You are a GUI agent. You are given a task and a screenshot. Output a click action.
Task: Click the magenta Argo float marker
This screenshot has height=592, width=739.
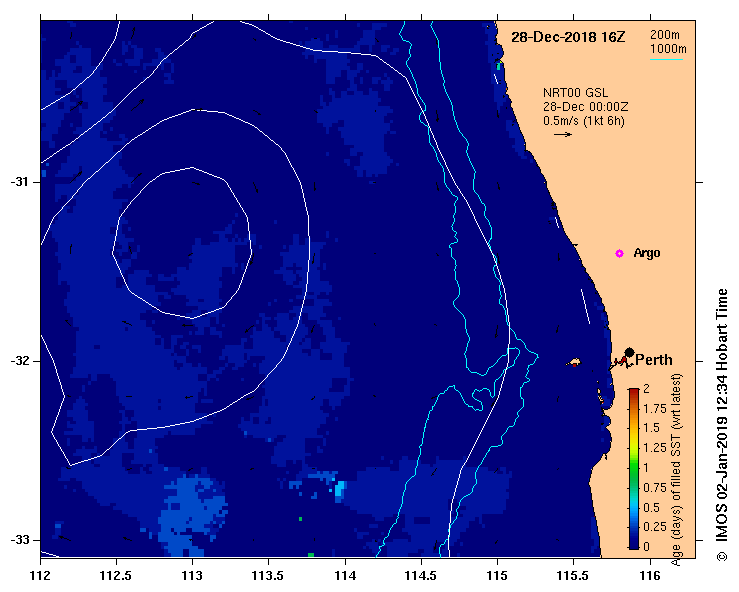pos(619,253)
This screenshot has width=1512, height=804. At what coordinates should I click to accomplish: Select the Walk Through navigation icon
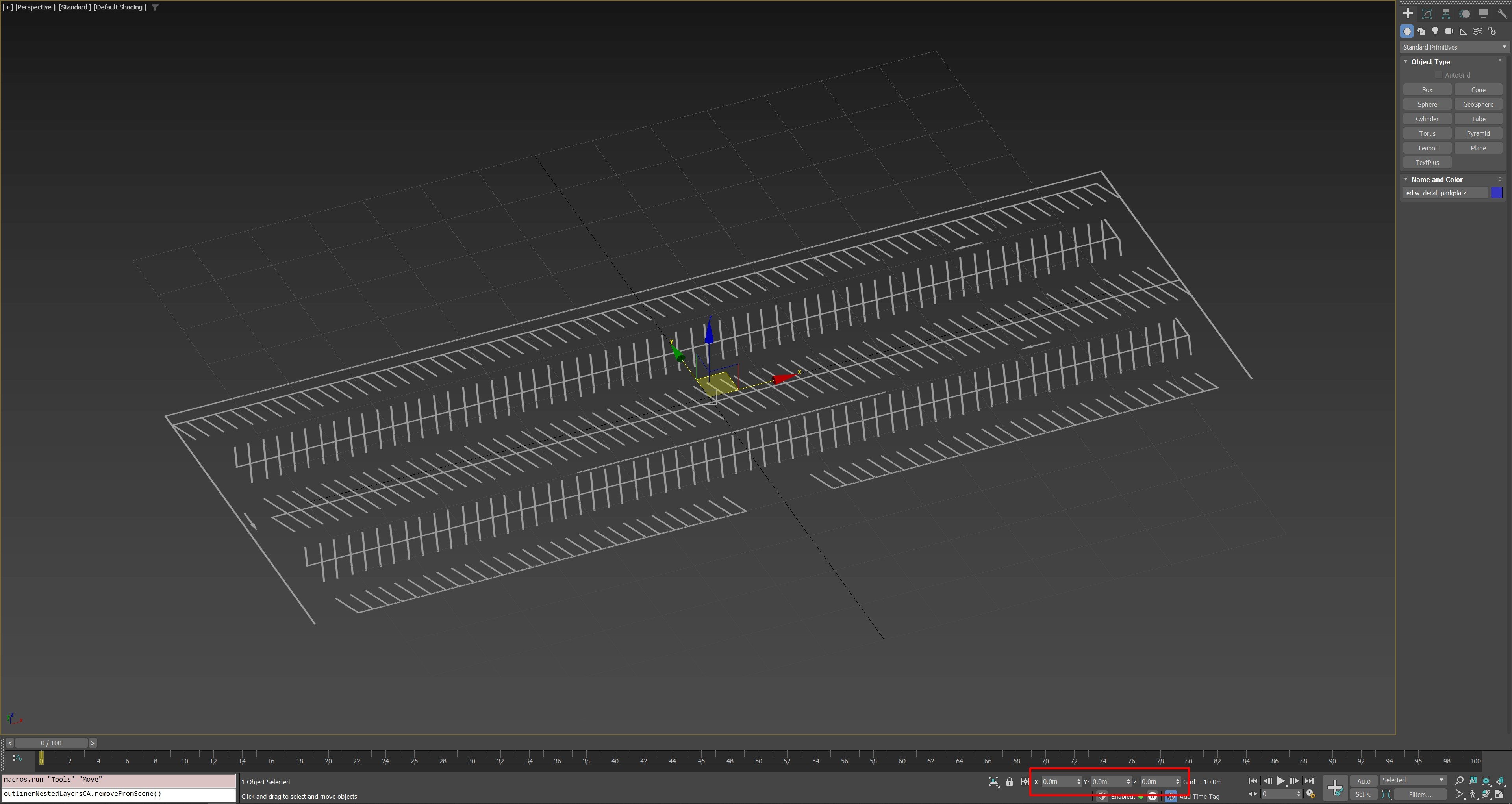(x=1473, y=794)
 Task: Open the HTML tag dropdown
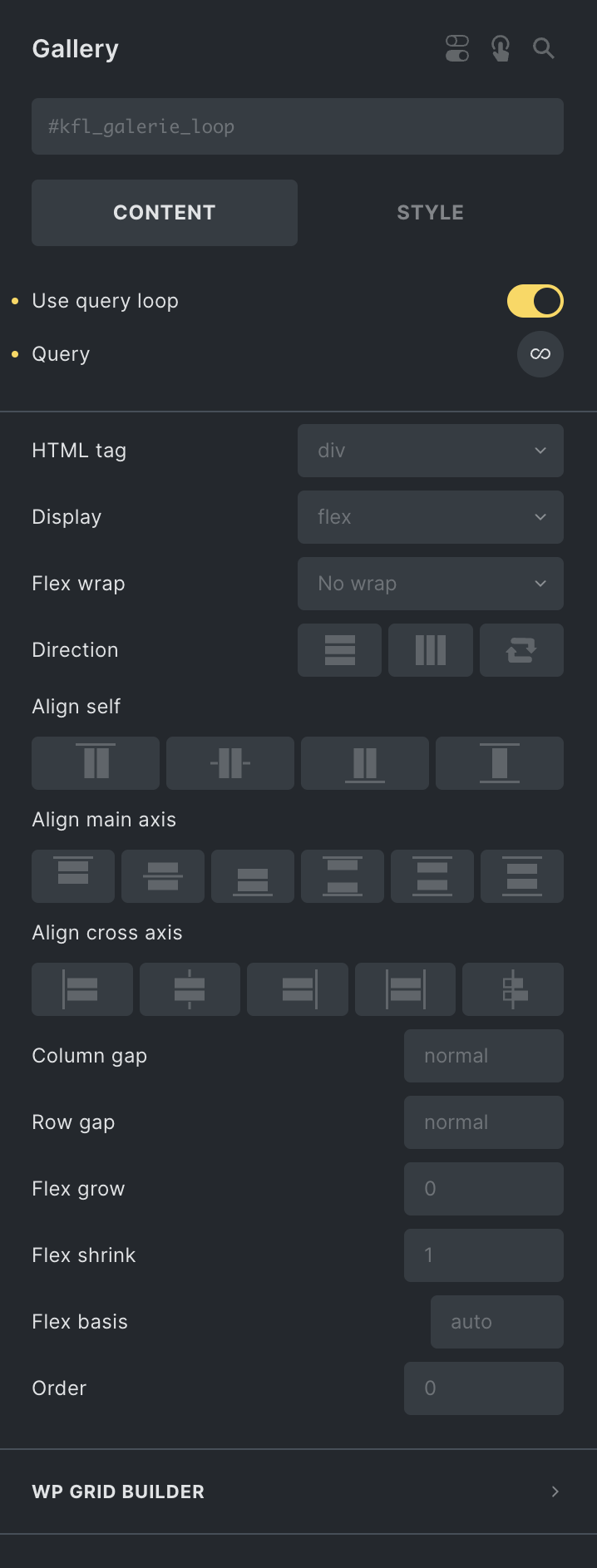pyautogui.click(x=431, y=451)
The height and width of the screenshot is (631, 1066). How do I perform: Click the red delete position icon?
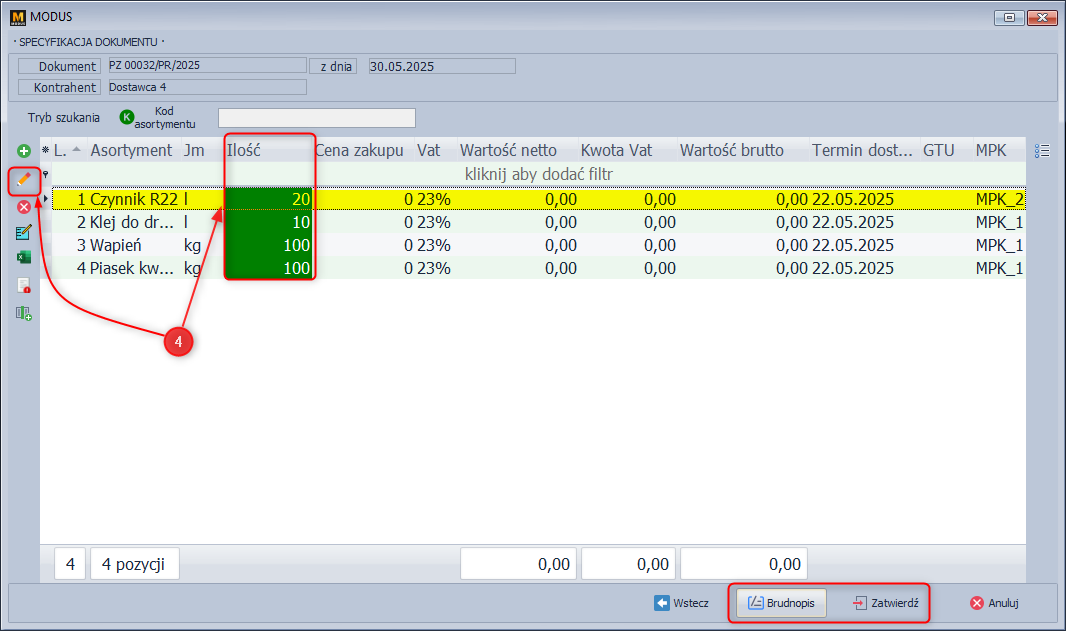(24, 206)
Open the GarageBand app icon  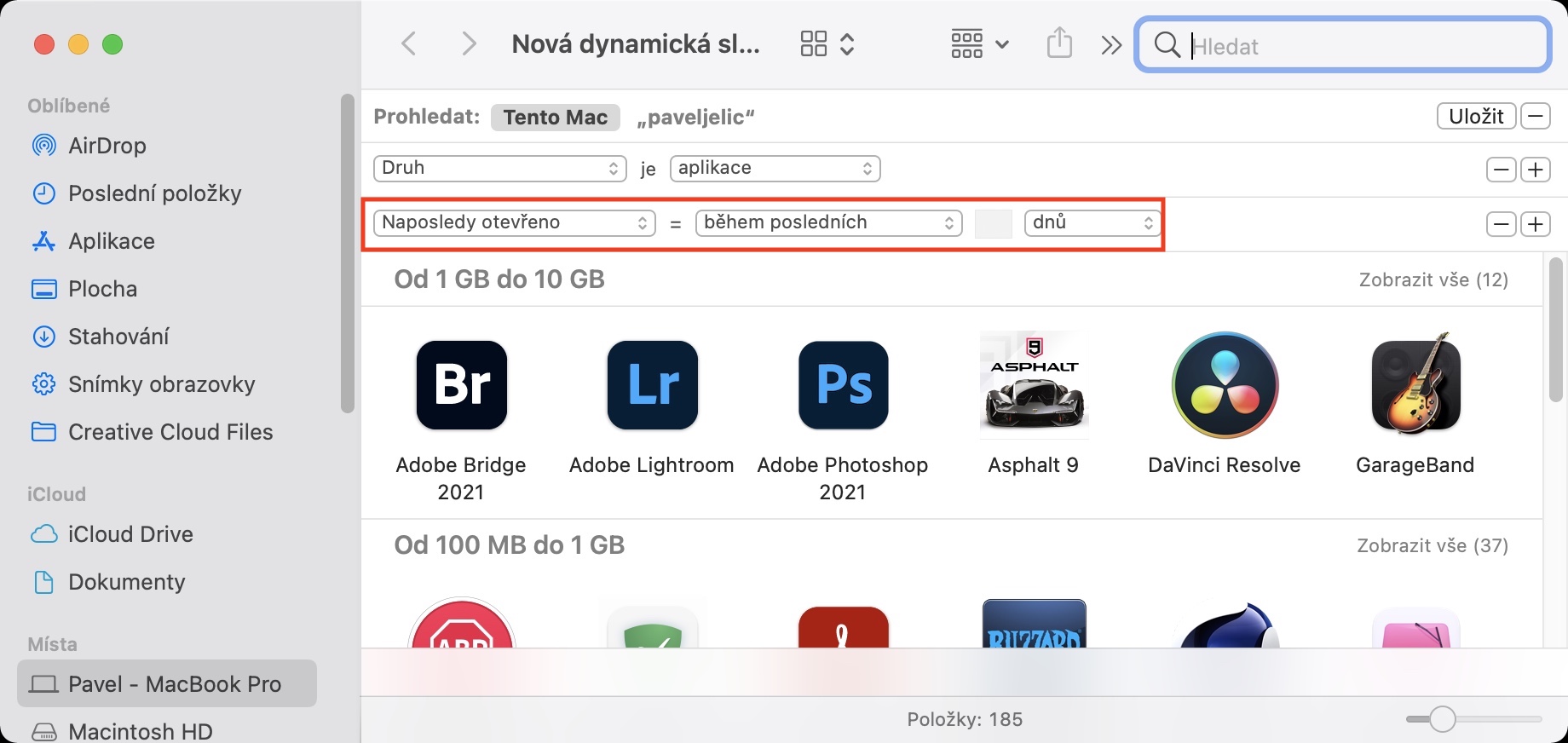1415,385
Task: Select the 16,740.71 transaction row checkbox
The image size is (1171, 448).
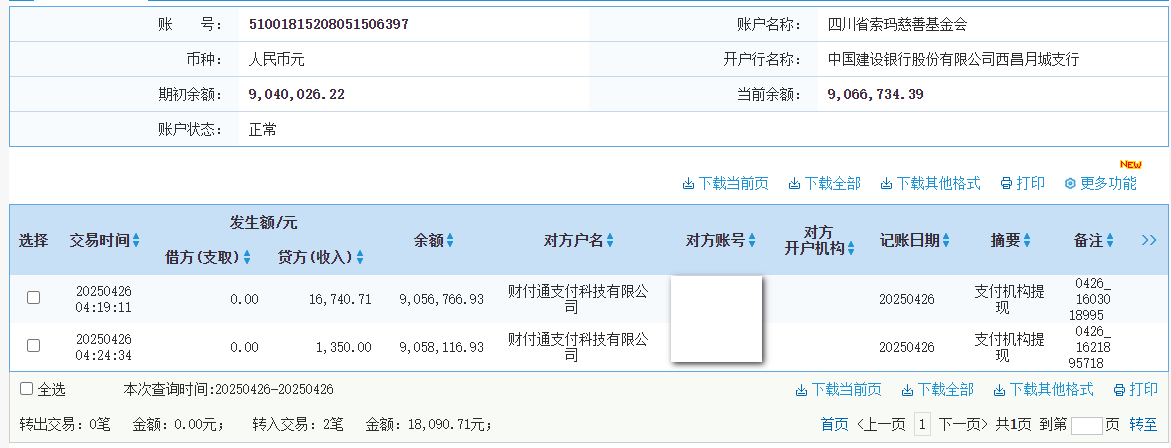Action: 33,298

________________________

* **REQUIRED TASK**: Rewrite the records as a numbered list, from the start through the line with "(x=1473, y=794)", skipping blank lines. Leave the pictures out.

* **FULL OUTPUT**:
1. You are a GUI agent. You are given a task and a screenshot. Output a click action.
2. Task: Click the magenta Argo float marker
3. This screenshot has height=592, width=739.
4. pos(619,253)
5. This screenshot has width=1512, height=804. At what coordinates should I click to accomplish: Select the Walk Through navigation icon
6. (x=1473, y=794)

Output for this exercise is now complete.